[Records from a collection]

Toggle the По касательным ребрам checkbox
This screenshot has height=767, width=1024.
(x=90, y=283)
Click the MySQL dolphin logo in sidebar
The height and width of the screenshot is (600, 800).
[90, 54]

Job: Copy out the data above line for line, keeping every character unchanged.

Result for this exercise:
Toggle the По касательным ребрам checkbox
This screenshot has height=767, width=1024.
(x=90, y=283)
Click the MySQL dolphin logo in sidebar
The height and width of the screenshot is (600, 800).
[90, 54]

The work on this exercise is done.